TJ-BA fica em 1º lugar em produtividade entre Tribunais de médio porte em 2019

A produtividade do Tribunal de Justiça da Bahia (TJ-BA) permanece como referência no cenário jurídico nacional. Segundo o relatório Justiça em Números 2020 - que avaliou o ano de 2019 -, apresentado pelo Conselho Nacional de Justiça (CNJ) nesta terça-feira (25), o TJ-BA alcançou, mais uma vez, o 1º lugar, entre os tribunais de médio porte, no que se refere à produtividade e eficiência.

A Corte baiana ocupa também o 1º lugar estadual, dividindo esse posto com os Tribunais de Justiça do Rio de Janeiro, de São Paulo, Sergipe, Roraima e do Amazonas.

O Índice de Produtividade Comparada (IPC-Jus) constitui uma medida que busca resumir a produtividade relativa dos tribunais em um escore único, que varia de 0 a 100%, ao comparar a eficiência otimizada com a aferida em cada unidade judiciária.
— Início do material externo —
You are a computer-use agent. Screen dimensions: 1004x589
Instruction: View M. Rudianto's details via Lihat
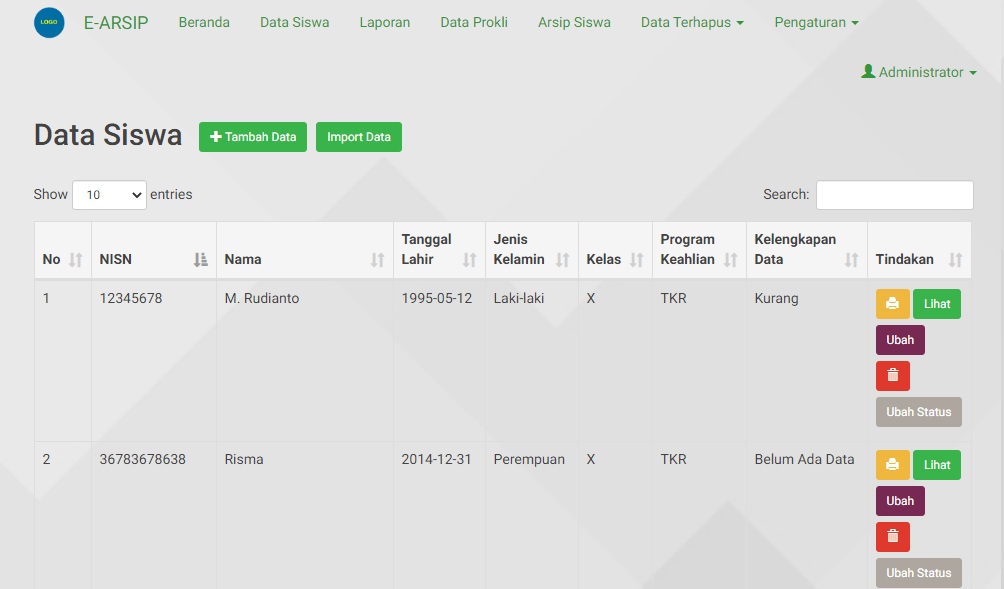[x=937, y=303]
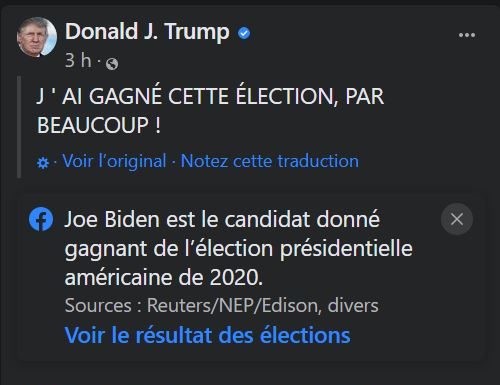Open the Donald J. Trump profile name
Viewport: 500px width, 385px height.
(147, 32)
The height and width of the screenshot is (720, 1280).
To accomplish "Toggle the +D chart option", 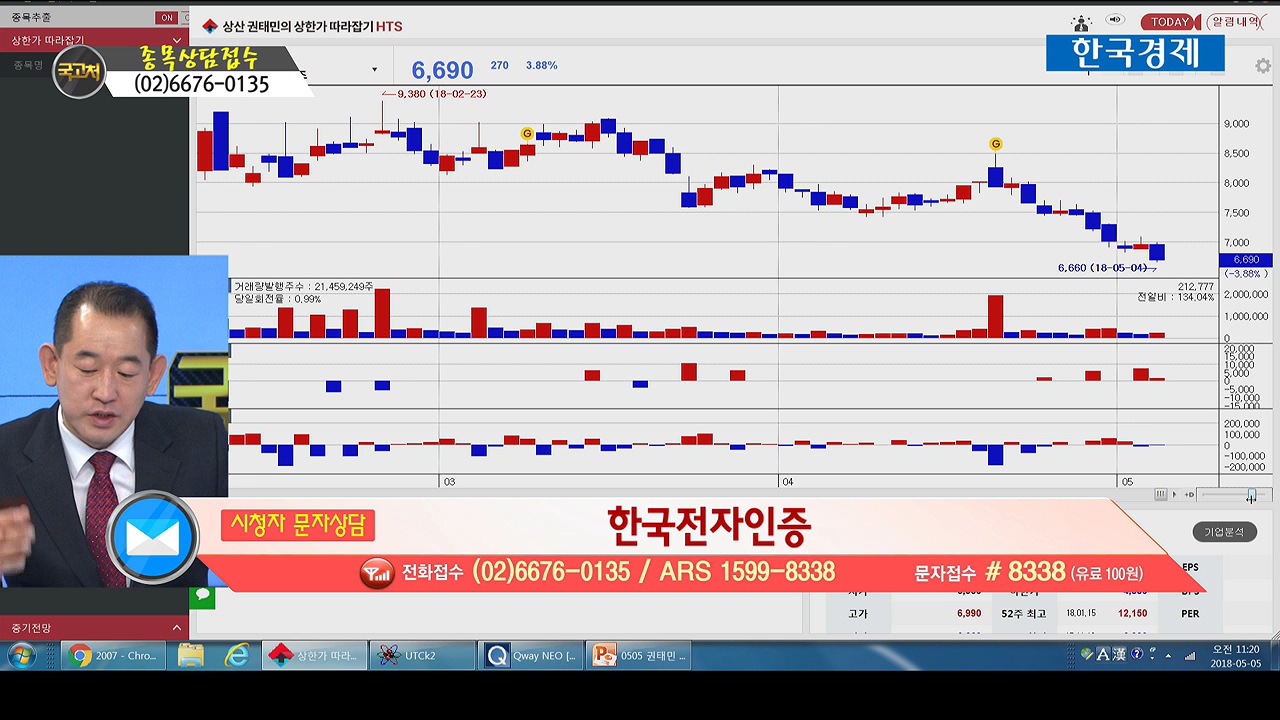I will click(x=1189, y=494).
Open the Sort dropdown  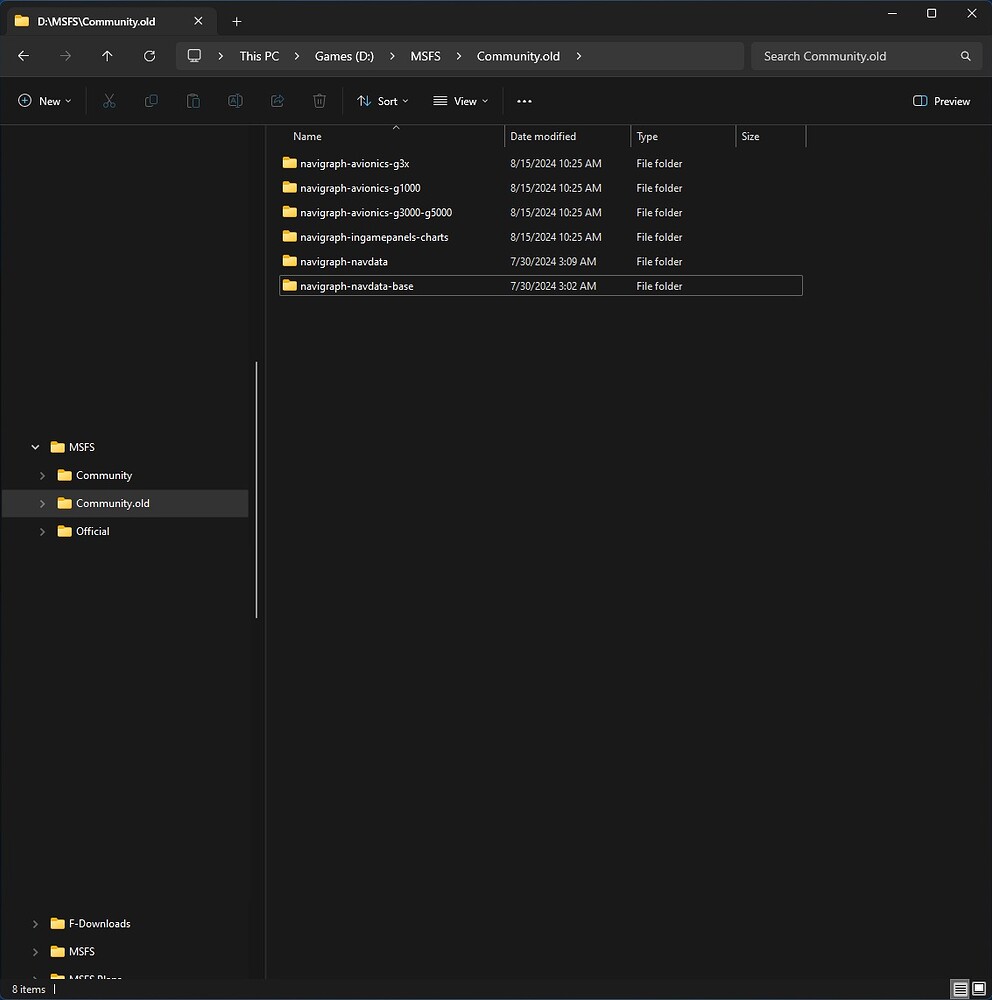point(382,101)
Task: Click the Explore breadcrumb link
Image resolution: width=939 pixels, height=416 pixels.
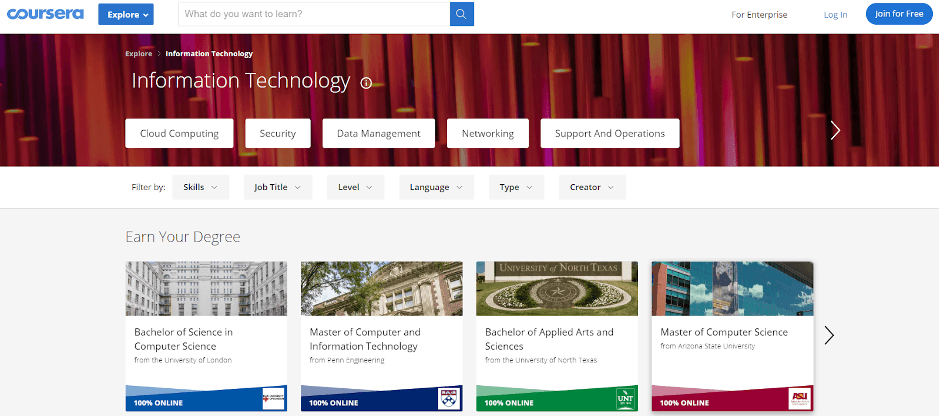Action: tap(138, 54)
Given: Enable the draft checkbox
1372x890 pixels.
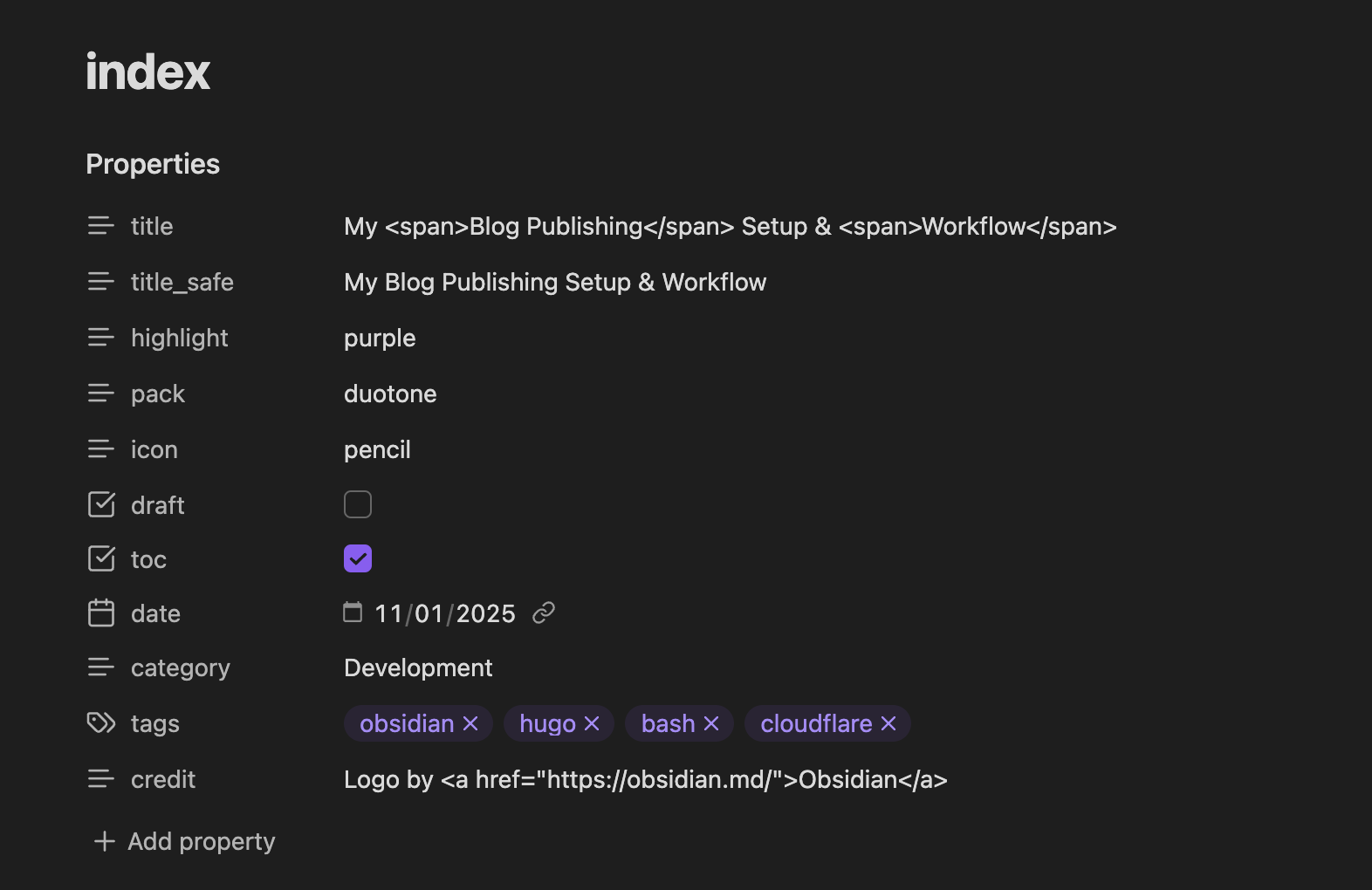Looking at the screenshot, I should (x=358, y=504).
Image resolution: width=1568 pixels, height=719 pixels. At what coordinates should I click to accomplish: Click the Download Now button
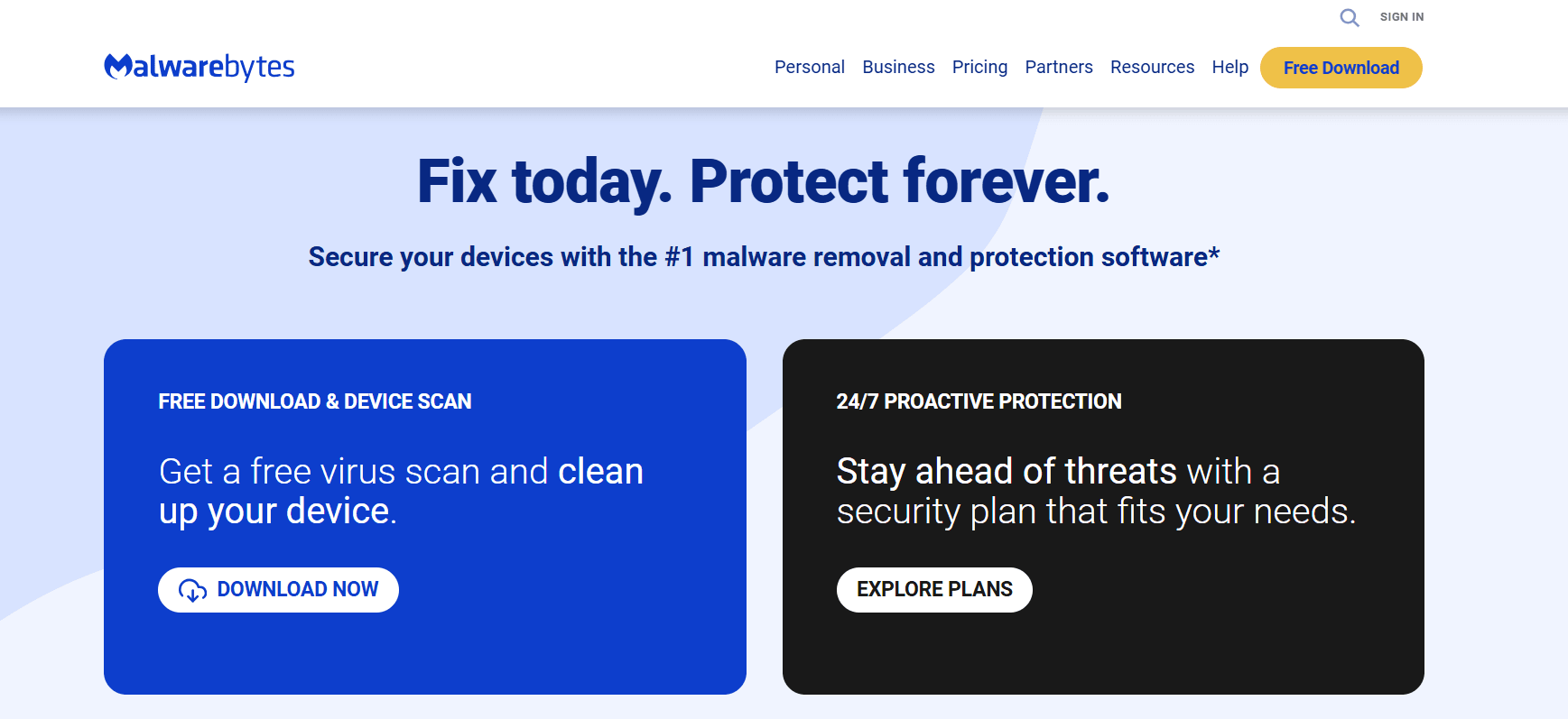[278, 590]
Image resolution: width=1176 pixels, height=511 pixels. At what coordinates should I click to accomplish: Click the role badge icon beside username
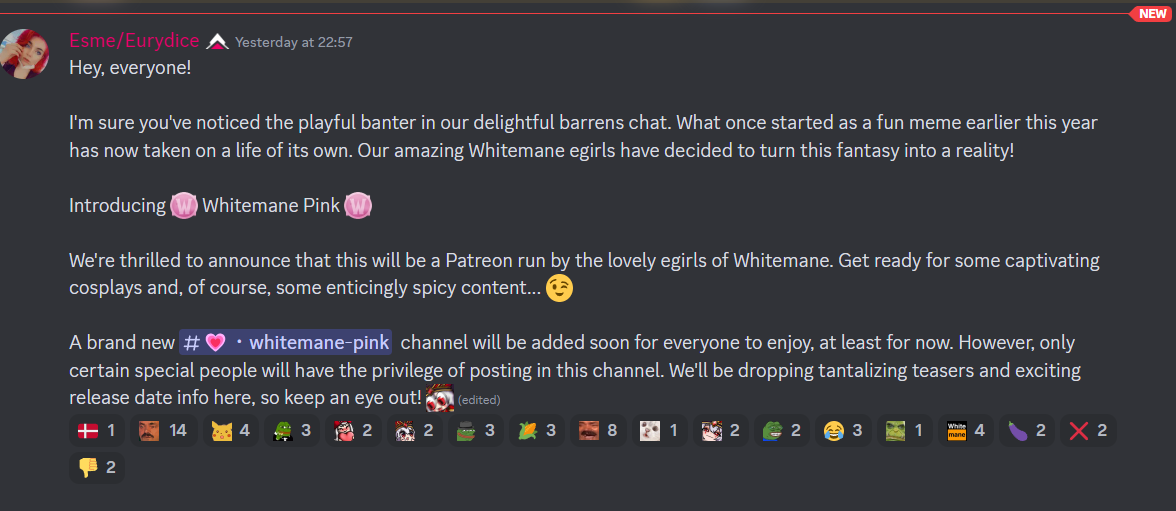218,42
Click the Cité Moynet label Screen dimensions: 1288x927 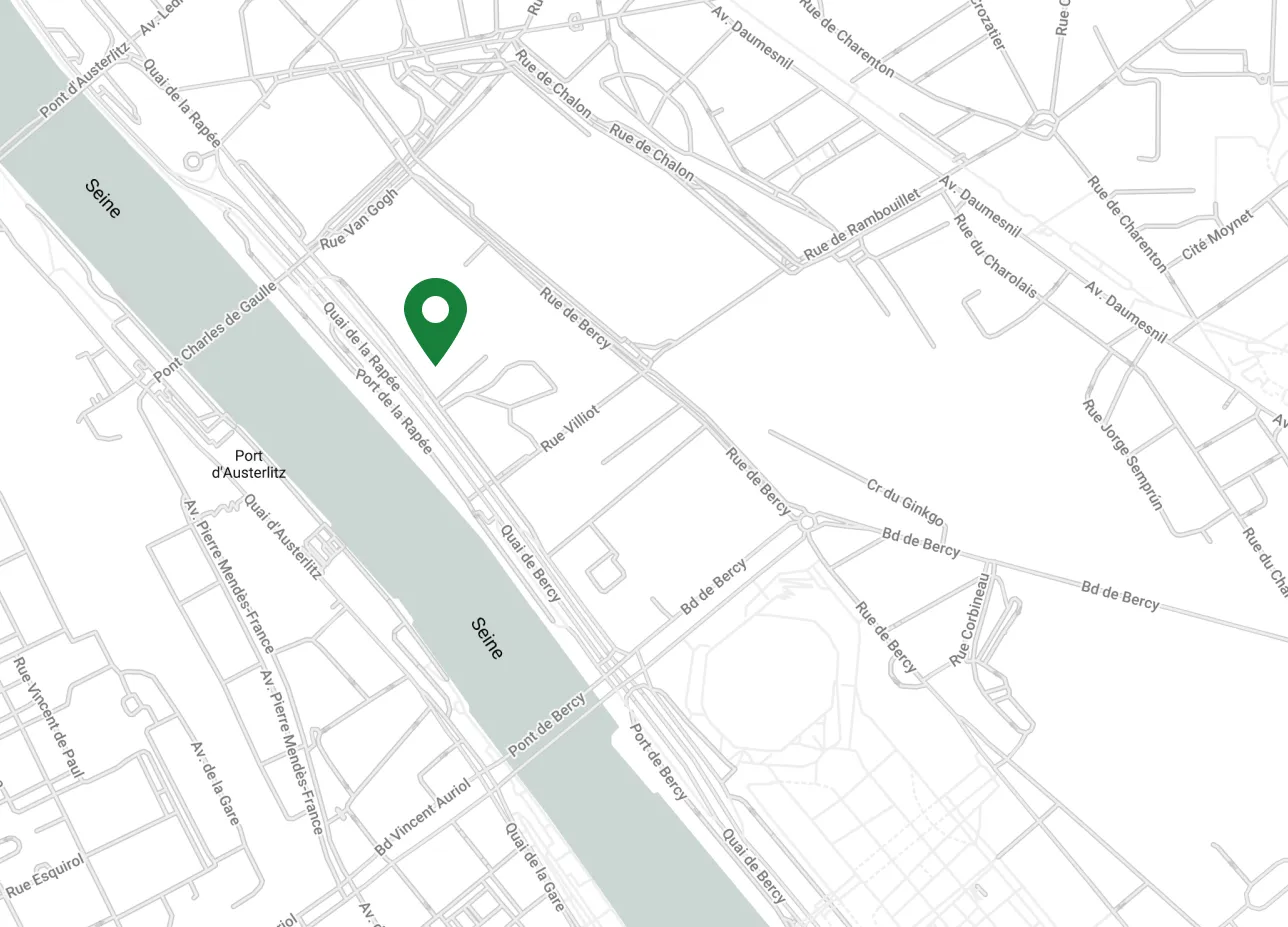pos(1216,236)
Quanto maior o valor do IPC-Jus, melhor o desempenho do tribunal, significando que ele foi capaz de produzir mais, com menos recursos disponíveis.
Os tribunais com melhor resultado, considerados eficientes, se tornam referência no ramo da justiça do qual fazem parte. Considerando os tribunais de médio porte, o TJBA foi o único a atingir 100% no IPC-Jus, mantendo o resultado obtido na edição anterior do Justiça em Números (ano-base 2018).

O Tribunal baiano manteve também os bons resultados no que diz respeito aos Índices de Produtividade dos Magistrados (IPM) e dos Servidores (IPS-Jud). No que tange ao IPM, indicador que computa a média de processos baixados por magistrado, o TJBA conquistou o 2º lugar, entre os tribunais de médio porte, e 3º lugar entre todos os tribunais estaduais. O IPM obtido (3.096) representa um acréscimo de 31,52%, se comparado ao ano 2018.

Em relação ao IPS-Jud, indicador que registra a média de processos baixados por servidor da área judiciária, o TJBA também ocupa o 2º lugar, entre os tribunais de médio porte, e 3º lugar estadual. O IPS-Jud alcançado nesta edição do Justiça em Números (269) corresponde a um acréscimo de 38,66% em comparação à edição anterior.

Esta é a 16º edição do relatório Justiça em Números, que é a principal fonte das estatísticas oficiais do Poder Judiciário desde 2004.